"Raising the retirement age would inflict further hardship among a group of workers who are likely to face health and economic problems in their 60s." –Doug Hart, President, Arizona Alliance for Retired Americans
"Of all the lies and confusion that still surround the Affordable Care Act, perhaps the greatest is that it is bad for seniors." - Dave Meinell, President, Missouri Alliance for Retired Americans
"My father died when I was three. Because of Social Security (survivors) benefits, my Mom, my younger sister and I survived." – Diane Fleming, DC Alliance Member
"We fear that Congress will balance the budget on the backs of the 98 percent, which is working Montanans and retired Montanans. We simply cannot afford these devastating cuts to vital services such as Social Security, Medicare and Medicaid," –John Forkan, President, Montana Alliance for Retired Americans
"Along with national parks and Social Security, Medicare is one of the best ideas we Americans have ever devised." -Tim Cunningham, New Mexico Alliance Member
"Seniors have earned and deserve their Social Security checks, and they shouldn't have to go to Congress every 10 years and beg for the program to be renewed." –James Parent, Alliance for Retired Americans Regional Board Member
"Today's retirees paid Medicare and Social Security taxes in every paycheck we ever earned. Now that we are retired, these programs help us to be able to stay healthy and pay our bills. They are the promise we make to people who worked hard all their lives, and we need to keep that promise for today’s workers." –Tony Fransetta, former President, Florida Alliance for Retired Americans
"Today's seniors want to lower the budget deficit. We do not want a large debt to be the legacy we leave to future generations, but we should not punish people who have paid Social Security taxes all their lives." –Jim Moore, former President, North Carolina Alliance for Retired Americans
"Social Security should remain what it has been for 77 years – a solid, reliable way that generations of workers have been able to retire with dignity, economic security, and peace of mind." –Barbara J. Easterling, President, Alliance for Retired Americans
"The fight for Social Security and Medicare is part of a larger fight for justice and fairness"—Barbara J. Easterling, President, Alliance for Retired Americans
"The health insurance reform helps not just seniors, but also middle-class families and young Americans, who are just starting to see the benefits. Don’t let Republicans take all that away." –Don Rowen, President Emeritus, Iowa Alliance for Retired Americans
"Honoring the promise of Social Security and Medicare should not be a partisan issue.
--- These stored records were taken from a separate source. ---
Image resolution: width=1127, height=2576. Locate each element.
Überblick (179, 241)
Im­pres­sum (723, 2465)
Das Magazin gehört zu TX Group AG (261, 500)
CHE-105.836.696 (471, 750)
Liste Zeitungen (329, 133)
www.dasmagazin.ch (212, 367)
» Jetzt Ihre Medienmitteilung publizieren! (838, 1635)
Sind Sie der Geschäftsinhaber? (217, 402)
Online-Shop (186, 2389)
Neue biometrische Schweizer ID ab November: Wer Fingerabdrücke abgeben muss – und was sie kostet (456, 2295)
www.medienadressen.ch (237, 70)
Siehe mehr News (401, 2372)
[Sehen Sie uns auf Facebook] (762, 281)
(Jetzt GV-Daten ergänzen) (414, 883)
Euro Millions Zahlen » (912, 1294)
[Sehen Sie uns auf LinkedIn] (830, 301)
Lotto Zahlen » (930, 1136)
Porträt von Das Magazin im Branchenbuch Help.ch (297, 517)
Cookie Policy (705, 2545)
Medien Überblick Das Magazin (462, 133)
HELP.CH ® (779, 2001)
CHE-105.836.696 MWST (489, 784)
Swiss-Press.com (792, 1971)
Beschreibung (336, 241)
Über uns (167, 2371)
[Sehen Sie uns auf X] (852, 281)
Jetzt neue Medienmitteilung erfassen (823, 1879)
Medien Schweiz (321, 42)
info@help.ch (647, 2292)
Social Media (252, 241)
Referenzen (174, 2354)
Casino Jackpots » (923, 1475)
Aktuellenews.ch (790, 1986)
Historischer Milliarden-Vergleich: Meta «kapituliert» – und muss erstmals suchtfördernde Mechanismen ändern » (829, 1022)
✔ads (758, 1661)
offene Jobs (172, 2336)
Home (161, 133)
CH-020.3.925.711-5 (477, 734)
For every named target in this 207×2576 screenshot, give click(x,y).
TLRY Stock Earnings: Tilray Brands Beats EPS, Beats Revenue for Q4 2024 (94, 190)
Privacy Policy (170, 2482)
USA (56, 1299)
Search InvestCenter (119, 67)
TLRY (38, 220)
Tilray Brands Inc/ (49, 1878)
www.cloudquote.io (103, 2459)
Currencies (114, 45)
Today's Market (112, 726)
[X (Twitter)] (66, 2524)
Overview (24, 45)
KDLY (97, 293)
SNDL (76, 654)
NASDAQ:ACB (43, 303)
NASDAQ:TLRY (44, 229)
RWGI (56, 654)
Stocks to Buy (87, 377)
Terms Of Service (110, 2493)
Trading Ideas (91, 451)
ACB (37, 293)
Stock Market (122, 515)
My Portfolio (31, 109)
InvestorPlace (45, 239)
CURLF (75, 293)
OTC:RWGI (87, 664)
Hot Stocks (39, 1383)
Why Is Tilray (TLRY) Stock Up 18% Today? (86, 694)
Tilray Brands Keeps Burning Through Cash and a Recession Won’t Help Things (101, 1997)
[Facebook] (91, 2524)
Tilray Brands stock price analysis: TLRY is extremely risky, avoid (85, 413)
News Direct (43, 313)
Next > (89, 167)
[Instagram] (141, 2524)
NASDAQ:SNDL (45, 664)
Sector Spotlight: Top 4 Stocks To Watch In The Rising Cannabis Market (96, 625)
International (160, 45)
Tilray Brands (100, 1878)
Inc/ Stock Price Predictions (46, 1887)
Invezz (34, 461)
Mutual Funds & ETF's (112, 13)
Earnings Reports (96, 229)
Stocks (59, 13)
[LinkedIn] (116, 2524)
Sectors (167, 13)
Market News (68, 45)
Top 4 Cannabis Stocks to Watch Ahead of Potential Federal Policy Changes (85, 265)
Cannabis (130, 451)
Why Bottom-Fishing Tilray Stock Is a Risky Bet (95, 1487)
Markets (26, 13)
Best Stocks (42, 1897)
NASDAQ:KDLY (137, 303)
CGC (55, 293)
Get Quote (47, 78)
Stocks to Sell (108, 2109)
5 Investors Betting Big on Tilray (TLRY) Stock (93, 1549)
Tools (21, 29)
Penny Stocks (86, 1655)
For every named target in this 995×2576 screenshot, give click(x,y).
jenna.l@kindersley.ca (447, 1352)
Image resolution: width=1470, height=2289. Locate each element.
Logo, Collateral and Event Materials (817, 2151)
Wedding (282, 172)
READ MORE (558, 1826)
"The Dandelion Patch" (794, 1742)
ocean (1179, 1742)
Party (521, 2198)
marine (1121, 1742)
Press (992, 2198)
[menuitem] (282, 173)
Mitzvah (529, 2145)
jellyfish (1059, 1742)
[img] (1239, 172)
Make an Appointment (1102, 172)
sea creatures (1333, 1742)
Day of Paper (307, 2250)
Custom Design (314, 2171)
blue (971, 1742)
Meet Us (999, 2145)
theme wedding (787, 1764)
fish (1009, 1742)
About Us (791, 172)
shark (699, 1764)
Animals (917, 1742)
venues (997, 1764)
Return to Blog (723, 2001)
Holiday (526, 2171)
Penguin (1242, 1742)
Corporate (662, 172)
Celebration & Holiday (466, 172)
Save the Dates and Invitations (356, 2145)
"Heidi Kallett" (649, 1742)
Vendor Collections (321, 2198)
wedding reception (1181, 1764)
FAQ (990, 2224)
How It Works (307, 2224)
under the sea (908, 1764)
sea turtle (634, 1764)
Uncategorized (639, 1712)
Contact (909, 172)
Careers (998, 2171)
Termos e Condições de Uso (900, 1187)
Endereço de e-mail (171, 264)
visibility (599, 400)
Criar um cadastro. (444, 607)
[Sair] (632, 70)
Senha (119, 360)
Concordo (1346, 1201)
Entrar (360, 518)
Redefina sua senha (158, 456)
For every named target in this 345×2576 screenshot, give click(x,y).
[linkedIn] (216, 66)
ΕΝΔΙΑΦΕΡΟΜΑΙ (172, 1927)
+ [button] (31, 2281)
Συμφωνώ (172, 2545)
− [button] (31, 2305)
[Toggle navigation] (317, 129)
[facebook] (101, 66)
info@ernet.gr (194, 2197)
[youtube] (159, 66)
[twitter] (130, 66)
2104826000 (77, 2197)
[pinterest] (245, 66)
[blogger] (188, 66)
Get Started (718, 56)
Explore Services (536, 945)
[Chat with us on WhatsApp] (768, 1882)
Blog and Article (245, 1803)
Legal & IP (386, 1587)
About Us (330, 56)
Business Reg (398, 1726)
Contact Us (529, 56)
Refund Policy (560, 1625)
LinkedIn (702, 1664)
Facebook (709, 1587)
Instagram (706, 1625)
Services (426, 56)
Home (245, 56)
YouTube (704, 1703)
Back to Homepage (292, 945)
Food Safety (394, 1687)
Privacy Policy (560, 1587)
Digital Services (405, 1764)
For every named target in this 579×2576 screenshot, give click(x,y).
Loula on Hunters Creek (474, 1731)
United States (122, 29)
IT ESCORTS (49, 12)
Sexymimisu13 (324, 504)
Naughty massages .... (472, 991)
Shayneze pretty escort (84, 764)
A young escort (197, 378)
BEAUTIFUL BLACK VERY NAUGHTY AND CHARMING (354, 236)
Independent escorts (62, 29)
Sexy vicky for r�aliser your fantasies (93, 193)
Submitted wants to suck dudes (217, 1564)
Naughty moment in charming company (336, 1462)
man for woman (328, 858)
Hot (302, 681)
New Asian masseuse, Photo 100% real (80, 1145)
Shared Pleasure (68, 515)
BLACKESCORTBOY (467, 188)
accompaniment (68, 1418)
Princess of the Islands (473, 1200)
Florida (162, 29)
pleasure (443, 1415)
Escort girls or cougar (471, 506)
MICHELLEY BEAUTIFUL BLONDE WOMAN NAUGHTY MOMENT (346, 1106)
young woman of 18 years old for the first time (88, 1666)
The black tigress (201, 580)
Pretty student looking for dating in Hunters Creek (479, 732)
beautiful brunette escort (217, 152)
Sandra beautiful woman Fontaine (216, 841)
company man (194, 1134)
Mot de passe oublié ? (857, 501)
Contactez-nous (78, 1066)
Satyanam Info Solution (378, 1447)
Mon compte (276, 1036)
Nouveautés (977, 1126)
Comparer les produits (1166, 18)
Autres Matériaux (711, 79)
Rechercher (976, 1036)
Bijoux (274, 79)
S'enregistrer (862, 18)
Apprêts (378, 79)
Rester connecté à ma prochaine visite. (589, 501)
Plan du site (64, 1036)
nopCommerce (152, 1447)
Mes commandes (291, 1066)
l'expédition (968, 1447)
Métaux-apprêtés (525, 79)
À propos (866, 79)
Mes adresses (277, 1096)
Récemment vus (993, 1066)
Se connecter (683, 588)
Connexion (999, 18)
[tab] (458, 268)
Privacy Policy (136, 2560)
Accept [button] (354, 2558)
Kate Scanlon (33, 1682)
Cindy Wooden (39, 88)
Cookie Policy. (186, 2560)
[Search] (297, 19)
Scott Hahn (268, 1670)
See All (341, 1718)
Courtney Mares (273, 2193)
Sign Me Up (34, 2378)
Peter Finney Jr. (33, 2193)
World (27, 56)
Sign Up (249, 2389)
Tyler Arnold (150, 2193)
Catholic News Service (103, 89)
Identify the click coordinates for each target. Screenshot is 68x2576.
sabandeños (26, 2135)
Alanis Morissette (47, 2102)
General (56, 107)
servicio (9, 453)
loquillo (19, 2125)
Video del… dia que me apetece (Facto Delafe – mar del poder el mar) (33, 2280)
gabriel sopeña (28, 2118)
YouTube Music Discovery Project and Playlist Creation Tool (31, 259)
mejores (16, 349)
Honoring the contributions that we make throughout our working years so that we may feed and clothe ourselves, keep a roof over our heads and those of our family, there is no reason for that to be a hotly contested partisan issue." –Edward Coyle, former Executive Director, Alliance for Retired Americans
"We need to make sure that people who need Social Security to make ends meet will have it, and not fall victim to ill-informed and unnecessary cuts to these vital programs."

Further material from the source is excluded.